The final issue on appeal calls into question the propriety of the distribution of the funds deposited in the Court registry subsequent to the efforts to eliminate the Southern Pine Beetle infestation. The appellants suggest that the issue of the ownership of the money was never before the Trial Court because no parties were cited to appear and assert that "not one word was said at the trial about these funds."

Although we believe the testimony of the experts inferentially addressed the issue of the funds, and that the appropriate distribution should be in accordance with the proportional interest of each co-owner, we do not believe the issue is properly before us. La.Code Civ.Proc. art. 2083 (1960) (amended 1984). The Trial Court addressed the distribution of the funds in its "Reasons for Judgment", however, the Judgment is void of any decree addressing the money. We have sought to resolve this matter in a manner which would enable the parties to avoid the additional time and expense of protracted litigation, particularly since the apparent distribution will be of no surprise to any of the litigants, however, we do not believe it would be procedurally appropriate for us to render any judgment on this assignment of error.

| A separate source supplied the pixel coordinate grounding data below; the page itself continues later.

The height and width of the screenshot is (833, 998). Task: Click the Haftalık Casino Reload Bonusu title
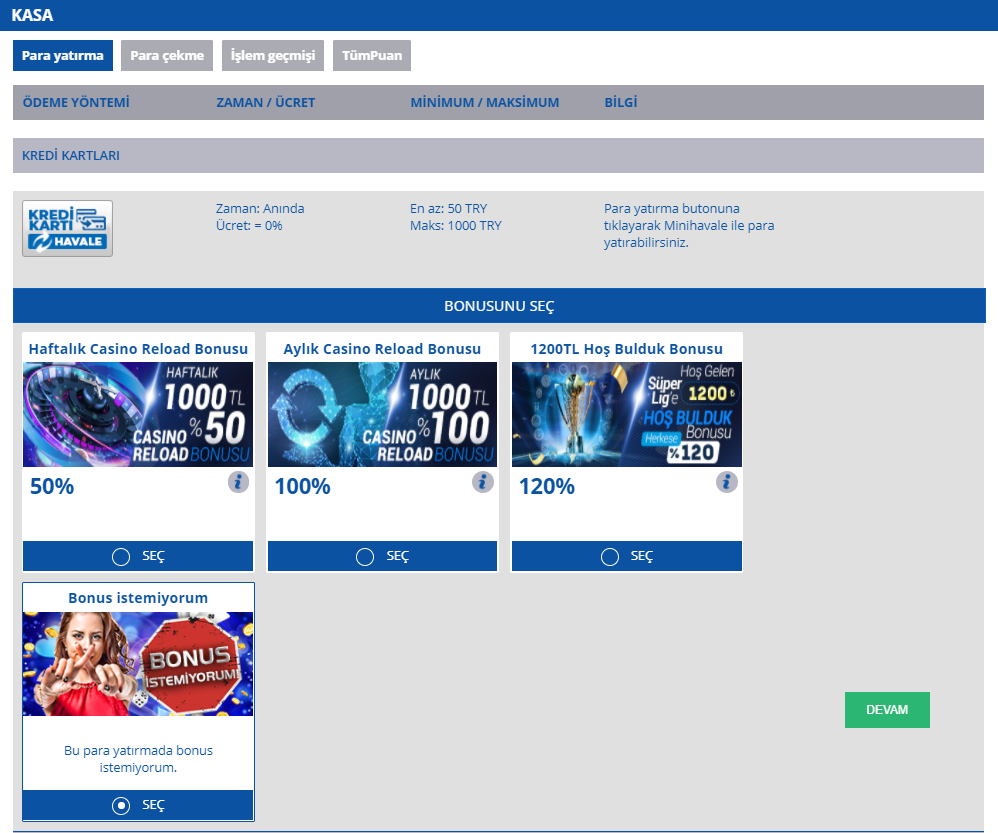pos(138,349)
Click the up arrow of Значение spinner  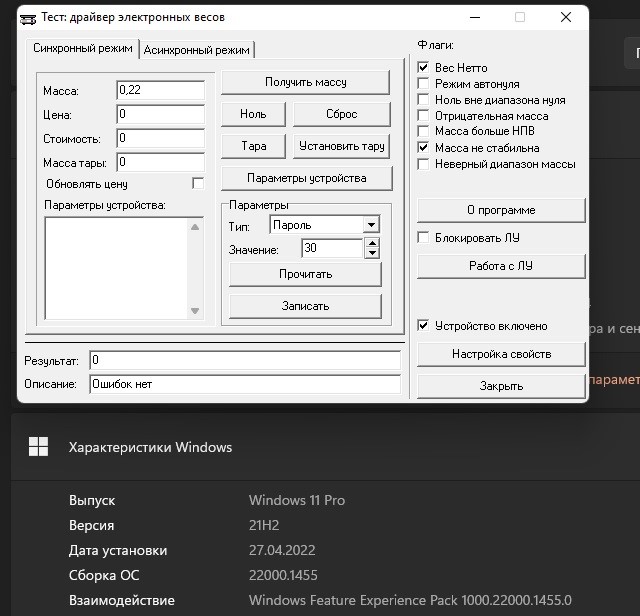pos(372,243)
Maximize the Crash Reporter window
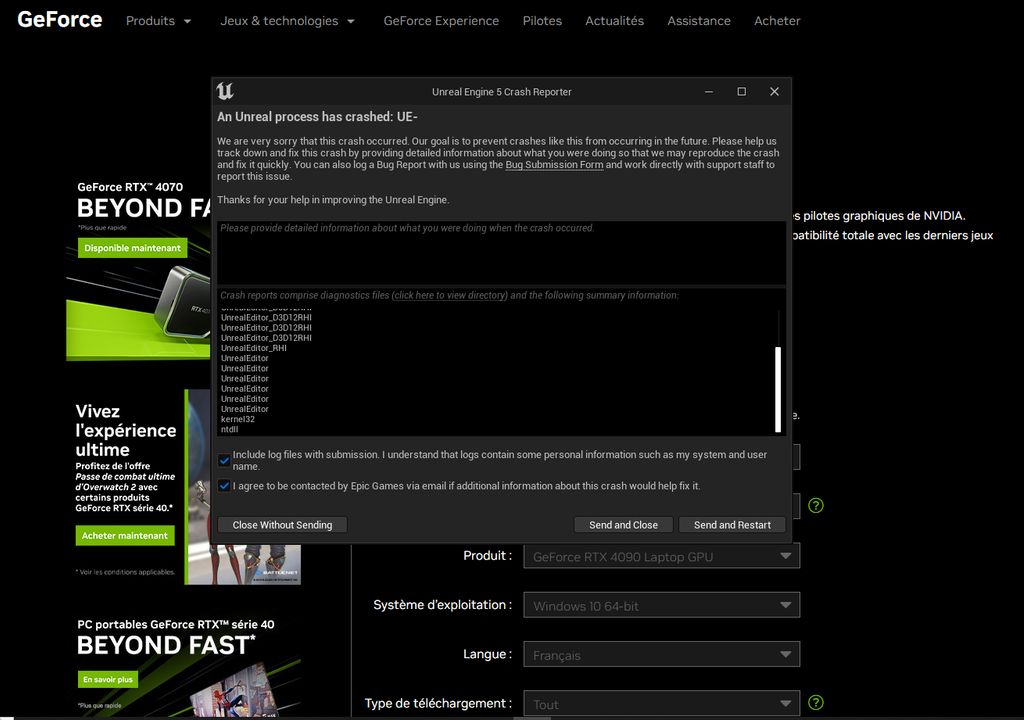 [x=741, y=91]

For the above and foregoing reasons, the judgment of the District Court ordering the property described in the plaintiff's petition partitioned by licitation is affirmed. The peremptory exception of non-joinder of indispensable parties filed by the appellants subsequent to their appeal is denied.

All costs of this appeal are assessed against the appellants.

AFFIRMED.

NOTES

[1] R.S. 13:4985 further provides:

[t]hat the rights of any co-owner not a party to such partition shall not be affected thereby and the interest of such co-owner in the property partitioned shall remain the same as if the property had not been partitioned.

We have not been called upon to address the rights of any alleged co-owner not a party to the proceedings and we, therefore, reserve judgment on their rights.